Monday, October 8, 2012

Cooking and food

  
 
 
   This weekend I made a pineapple upside down cake.  It's not something I make normally but I had part of a fresh pineapple, some almond meal and the desire to use things we buy.  We get great ideas in my house... I always have something odd stuck on the shelf - either I've bought or he has "found" that sounds really good.  He teaches chess for a living and has a great many Asian and Indian students.  They are generous to their "coach" and often send home jars of sauce, or if he stops in at a small Asian market he picks up something they have at home he's liked.  If I'm making something and ask for him to pick up a random ingredient he will likely bring home two kinds unless I'm very specific.  Saturdays we usually have dinner with my best friend and his partner so I thought it would be perfect to make something for dessert.  Hence the pineapple upside down cake.  It turned out well and we all enjoyed it.

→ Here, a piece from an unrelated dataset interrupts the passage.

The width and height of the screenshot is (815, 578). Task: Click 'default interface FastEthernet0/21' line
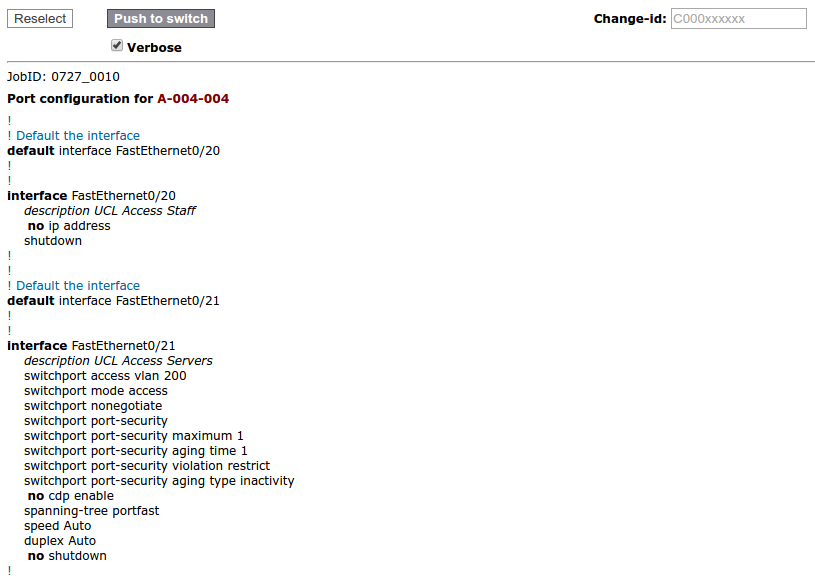(x=113, y=301)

But it got me thinking about how I learned to cook...What was your first step in figuring out how to make stuff.  My family cooked - well back them processed food was more or less a luxury.  My mom and her sisters had grown up in the Depression so they made do quite a bit.  My favorite foods from my grandmother were what I now call depression foods or World War II food.  She served us corn dodgers (her version of hush puppies), spam and had mountains of canned goods.  I played build a fort with those but have a strong memory of tinned peaches.

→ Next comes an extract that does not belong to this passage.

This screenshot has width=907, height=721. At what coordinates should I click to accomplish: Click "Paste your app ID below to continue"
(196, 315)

My mom was a member of the Eastern Star and every month would help cook up the monthly dinner held by the Masonic lodge with whom her group was partnered.  She would always bring home some leftovers.  But I have no memory of her teaching me cook.  I watched her some and when I needed to earn the cooking badge for my girl scout troop she showed me how to make a variety of eggs - scrambled, fried, soft-boiled and hard-boiled. I still have her cookbook given to her by a friend when she was married in 1946.  The favorite part is eating for the war and how to save for the troops, including growing a victory garden.   Dad, coming from new Orleans would sometimes cook something like gumbo and he once made a killer orange juice cook cake that I still haven't found a recipe anywhere although a friend said his grandmother made a similar cake,

Even as a teen and living with my aunt, I didn't cook much.  It wasn't until I was on my own I started figuring out how to make things.  It started out with beans and rice since that was pretty much all I could afford, I slowly branched out and tried new things.  I joined a food co-op and bought grains and such in bulk with them.  I worked at eating places and slowly drifted into cooking.  I joined a re enactment group and learned to do a lot of major cooking for large groups. 

I just fell in love with cooking, the whole journey from raw ingredients to finished product.  I enjoy the sharing of it.  I found I love reading cookbooks and learning about cultures through their food.  Mostly I just love watching people eat when I've created.